Objective:
Could you transcribe the lines of the listing below word for word, from the line holding "Given: Click the" through the end of the listing, both included? Leave the pictures out of your answer.

— start Material for the task —

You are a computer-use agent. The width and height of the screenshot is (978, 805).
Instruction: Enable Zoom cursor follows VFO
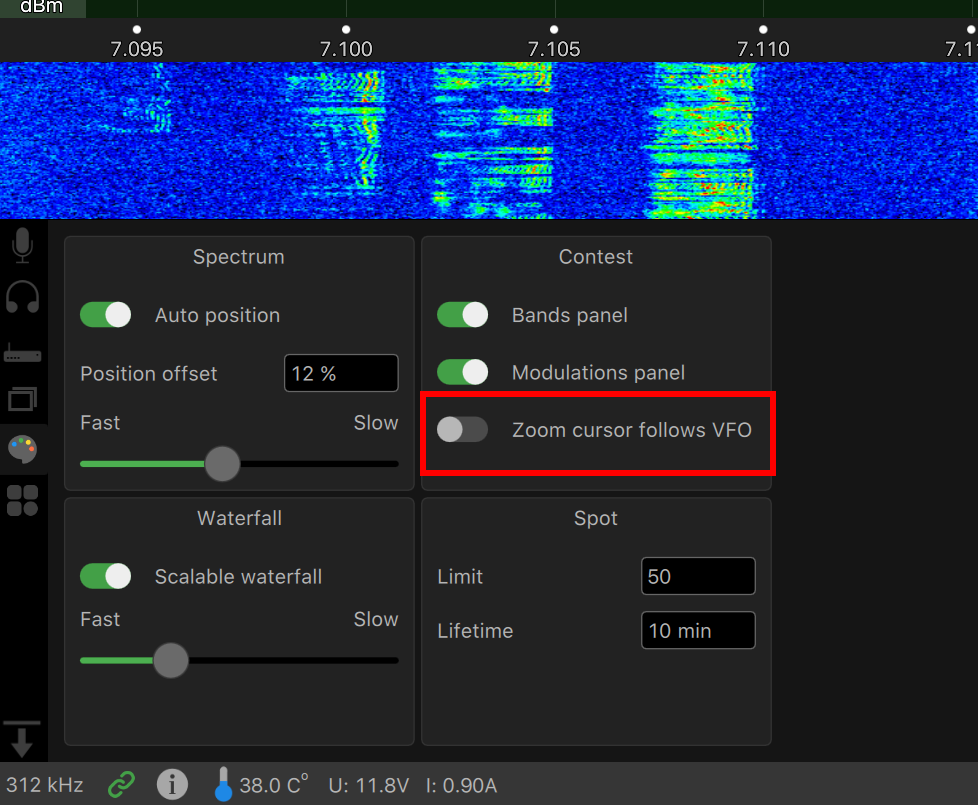[x=462, y=429]
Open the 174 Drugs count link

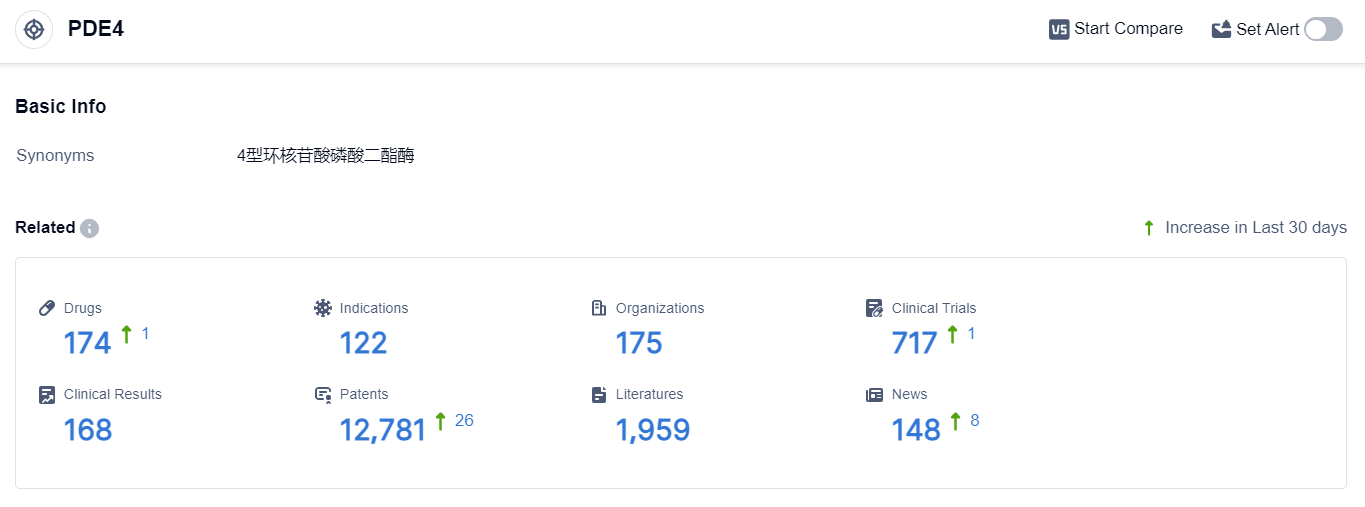87,343
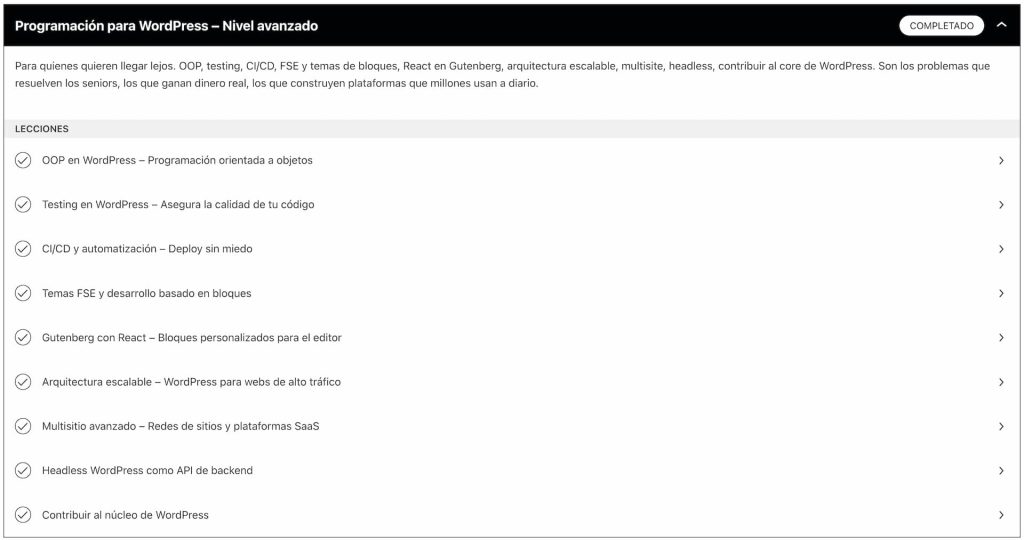The width and height of the screenshot is (1024, 540).
Task: Click the check circle next to Temas FSE
Action: coord(23,293)
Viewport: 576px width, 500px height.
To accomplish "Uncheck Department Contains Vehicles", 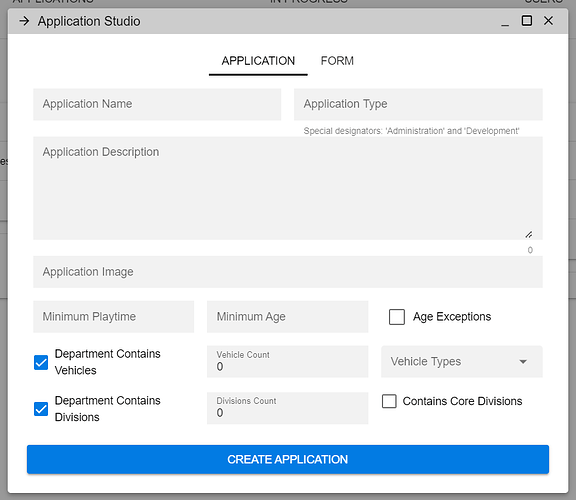I will click(41, 362).
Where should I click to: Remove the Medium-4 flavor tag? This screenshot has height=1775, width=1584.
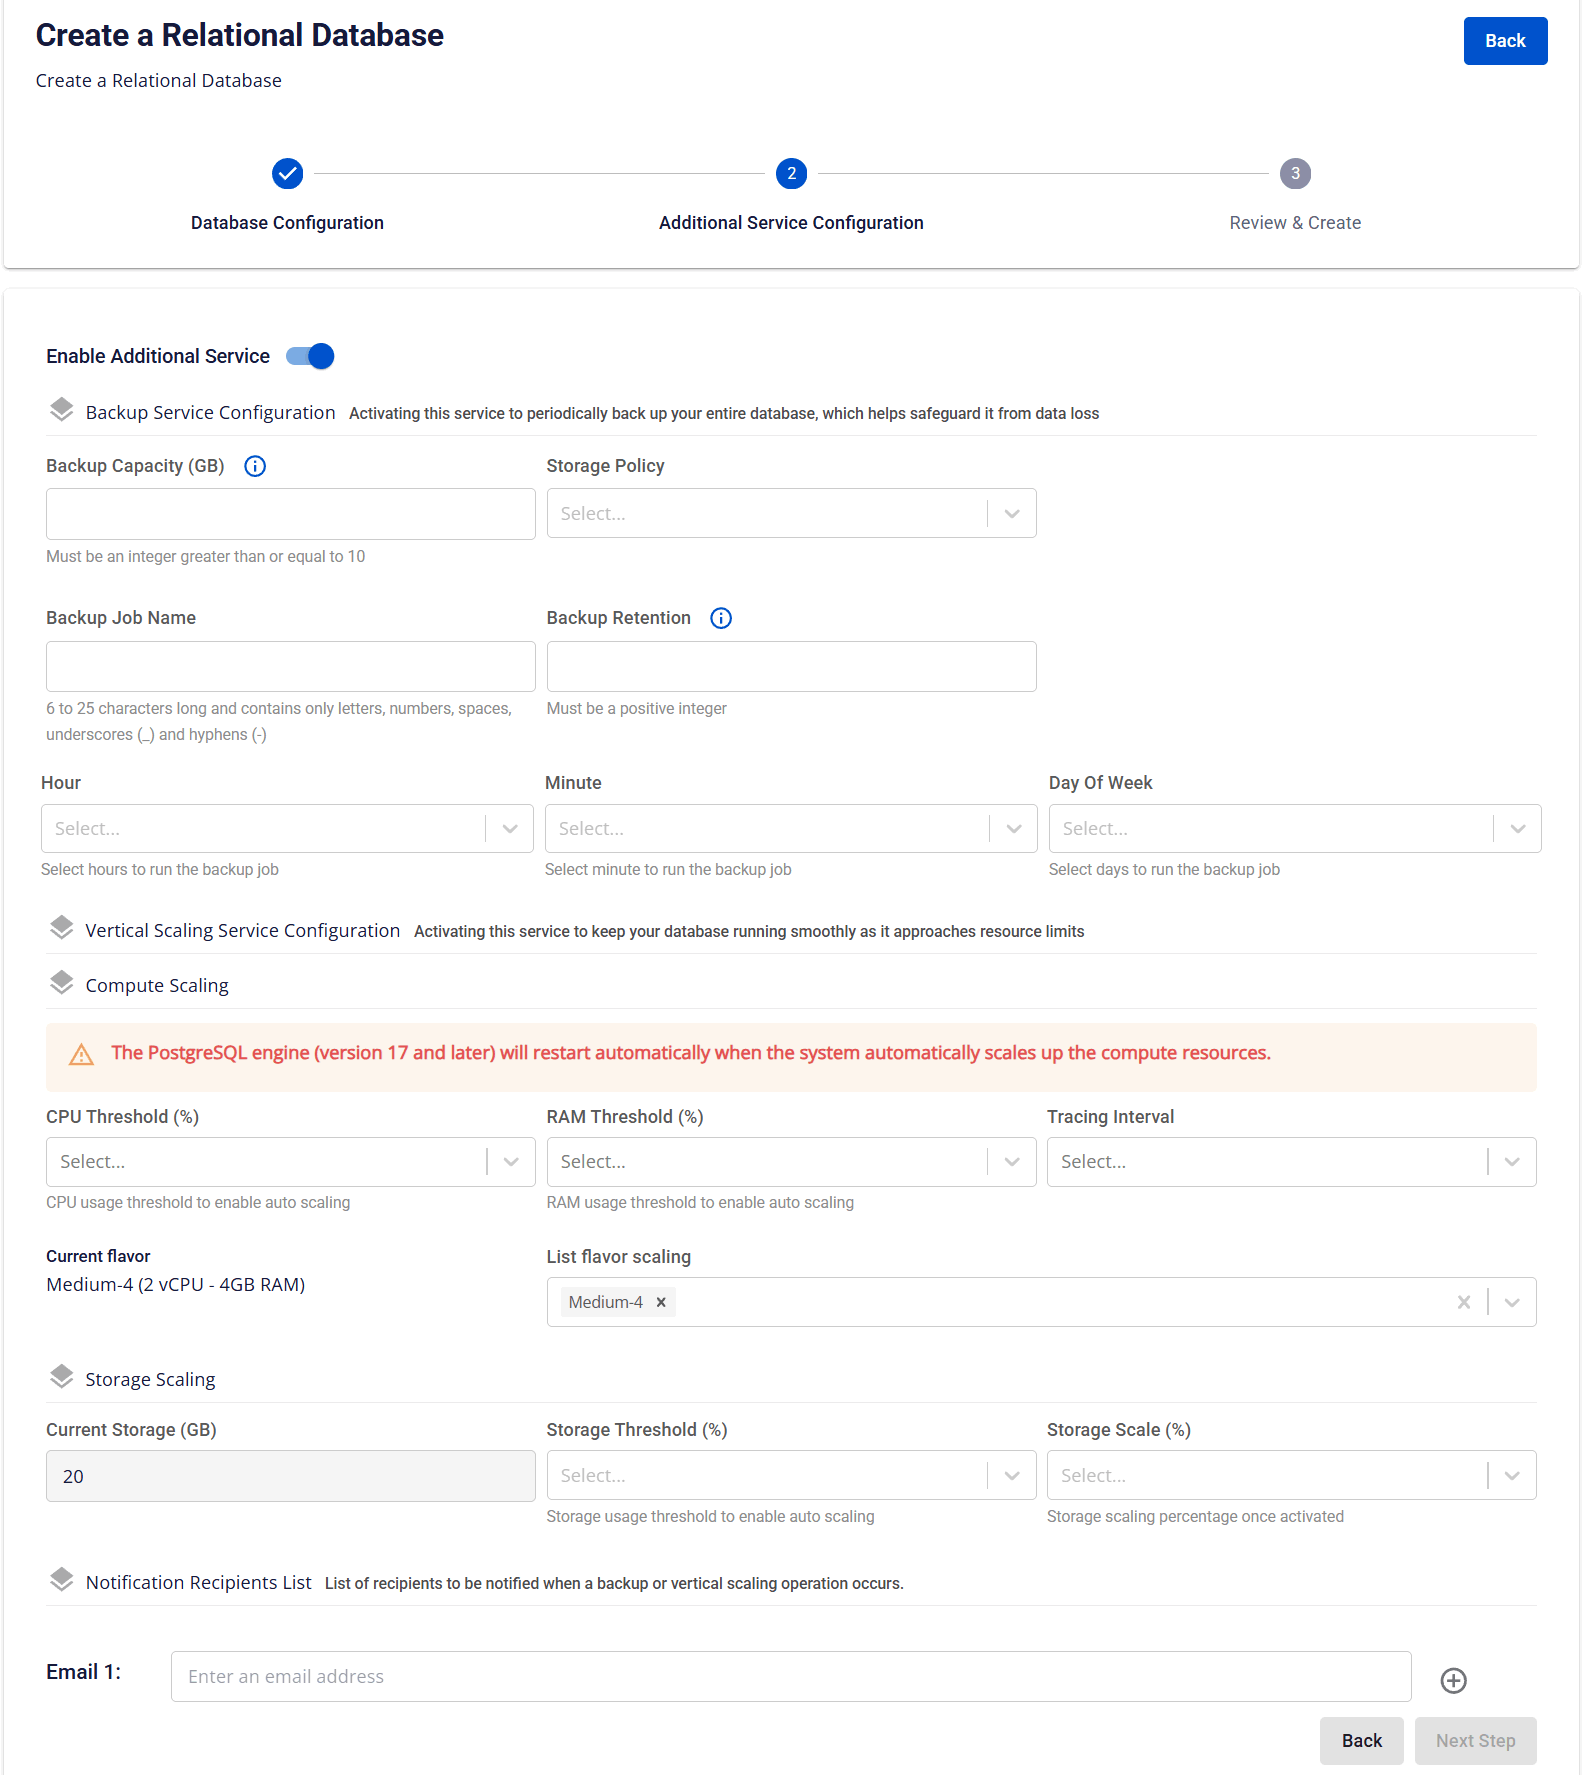pos(661,1302)
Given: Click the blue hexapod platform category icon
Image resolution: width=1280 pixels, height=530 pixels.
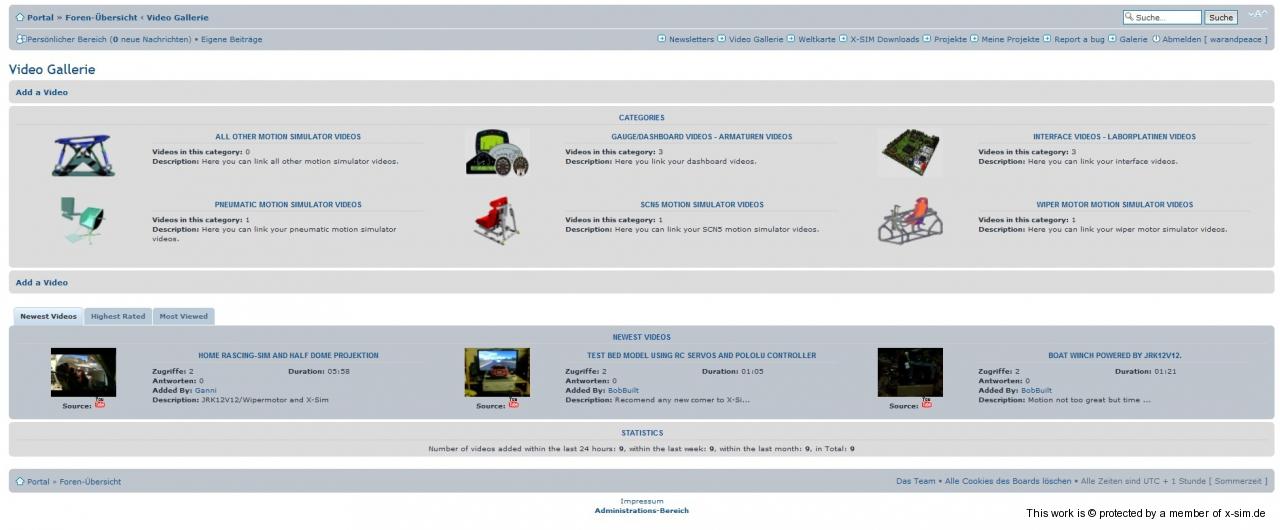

— end Material for the task —

Task response:
Given: Click the blue hexapod platform category icon
Image resolution: width=1280 pixels, height=530 pixels.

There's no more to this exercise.